Published 22 December 2016

In just one weekend in December, a series of terrorist attacks killed nearly 200 people in five different countries – Germany, Turkey, Nigeria, Pakistan, Yemen, Egypt, and Somalia. This is a horrific spate of attacks, but while the resultant headlines are certainly alarming, all the attacks occurred in countries facing very specific challenges. Rolling them all together into one “wave” of violence is misguided, and misunderstands the real nature of global terrorist threats. Terrorism’s preeminent effects are psychological rather than a physical; it has a way of skewing our perceptions, meaning we perceive a bigger menace than actually exists. To fight it, we need to fight back against these psychological tricks. So long as we go on assuming that terrorist attacks are connected and trying to link them to a global extremist threat looming on our doorstep, we misunderstand the unique problems facing each country – and what’s needed to defang them.

Aftermath of December attack in Istabul // Source: theconversation.com

In just one weekend in December, a series of terrorist attacks killed nearly 200 people in five different countries. All of them claimed the lives of civilians, and all were claimed by different terrorist groups.

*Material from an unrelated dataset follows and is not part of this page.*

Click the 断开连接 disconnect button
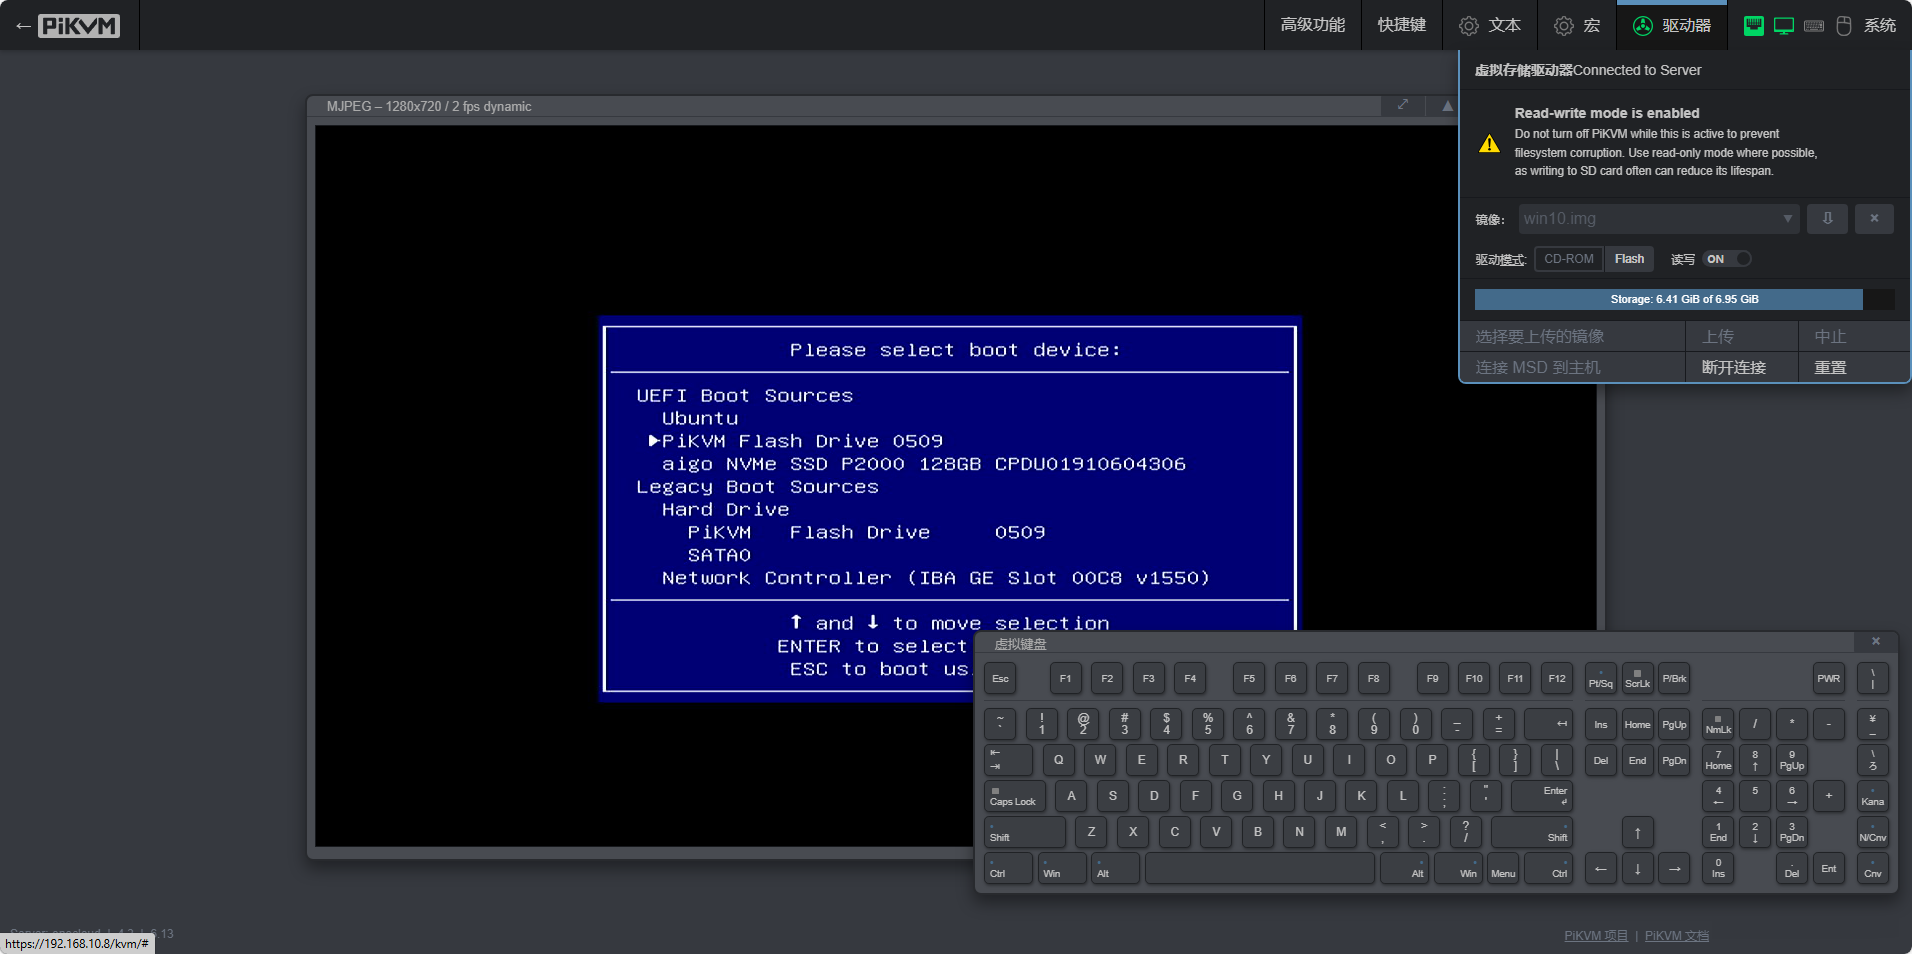1912x954 pixels. pos(1733,367)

In Yemen, a suicide bomber killed 48 government troops at a military base in the port city of Aden, injuring 36 people besides; al-Qaeda in the Arabian Peninsula and the so-called Islamic State (IS) were variously cited as the likely culprits. In Turkey, two bombs killed at least 38 people and wounded well over a hundred outside a football stadium in Istanbul; the TAK, a Kurdish militant group, claimed responsibility.

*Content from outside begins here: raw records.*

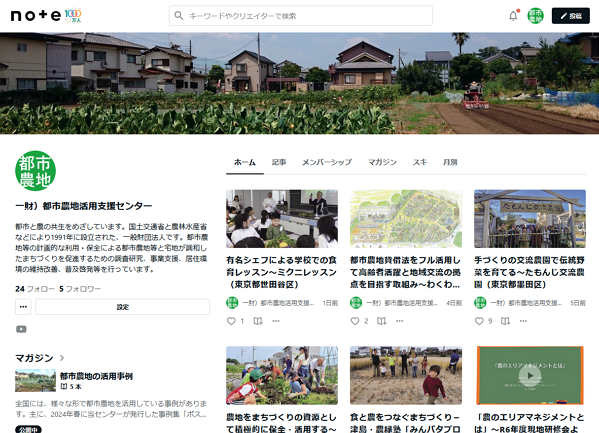This screenshot has width=599, height=433.
Task: Expand the マガジン section chevron
Action: pyautogui.click(x=62, y=358)
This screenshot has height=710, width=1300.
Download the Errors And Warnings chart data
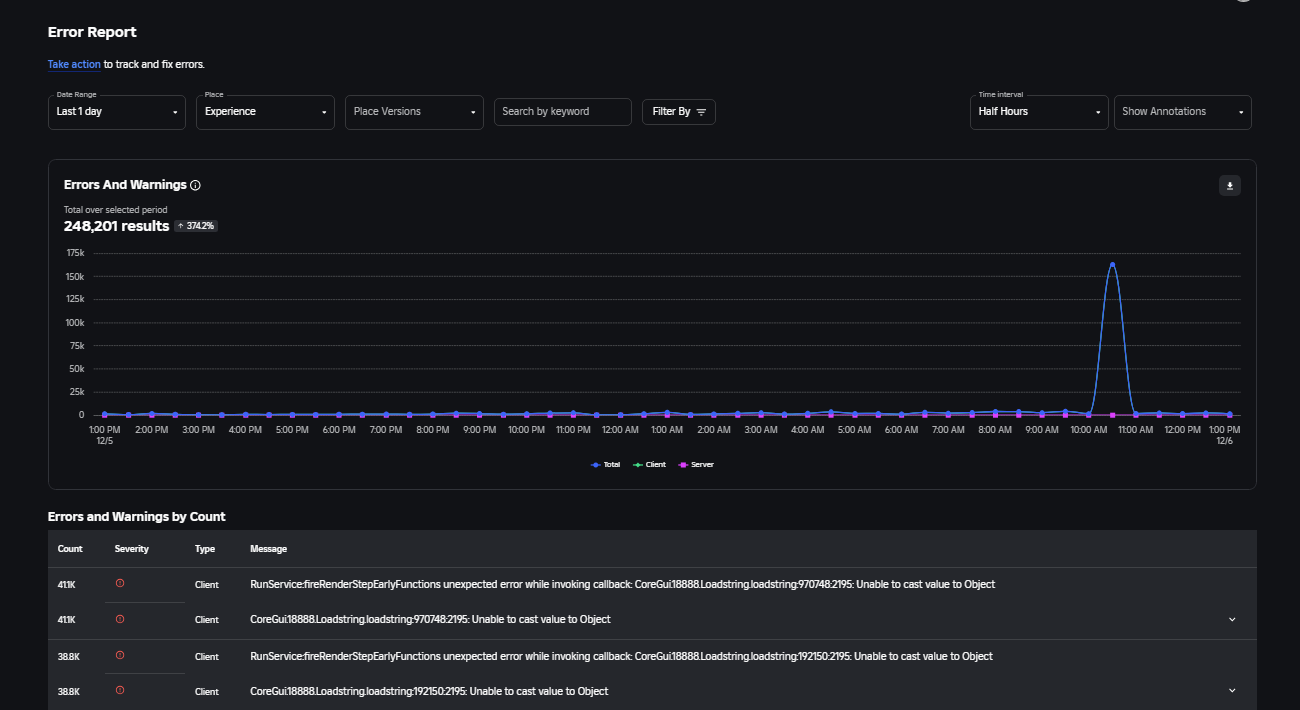(x=1230, y=186)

In Nigeria, two girl suicide bombers died after detonating a bomb near a market in Maiduguri, a city in the north-east of the country; an additional 17 people were injured and officials blamed the Islamist group Boko Haram. In Egypt, a bomb exploded inside a Coptic Christian cathedral complex in Cairo killing at least 25 and injuring dozens more, with the perpetrator supposedly IS. Just one day earlier, six policemen were killed in a separate bombing attack on the road leading to Giza, allegedly by a newly formed militant group called Hasm. And in Somalia, 29 people and another 48 were wounded in a suicide car bombing at the entrance of Mogadishu’s largest port near a police complex. The violent Islamist group al-Shabaab was reportedly responsible.

This is a horrific spate of attacks, and it should disturb us all. As the scale of what had happened became clear, there was naturally some speculation that the attacks were somehow connected or coordinated. But while the resultant headlines are certainly alarming, all the attacks occurred in countries facing very specific challenges. Rolling them all together into one “wave” of violence is misguided, and misunderstands the real nature of global terrorist threats.

A way to make headlines
Nigeria’s seven-year Boko Haram insurgency has claimed more than 20,000 lives and forced 2.6m people from their homes. Somalia, a country whose collapsed government propped up by the United Nations, has been fighting an insurgency against al-Shabaab for over a decade.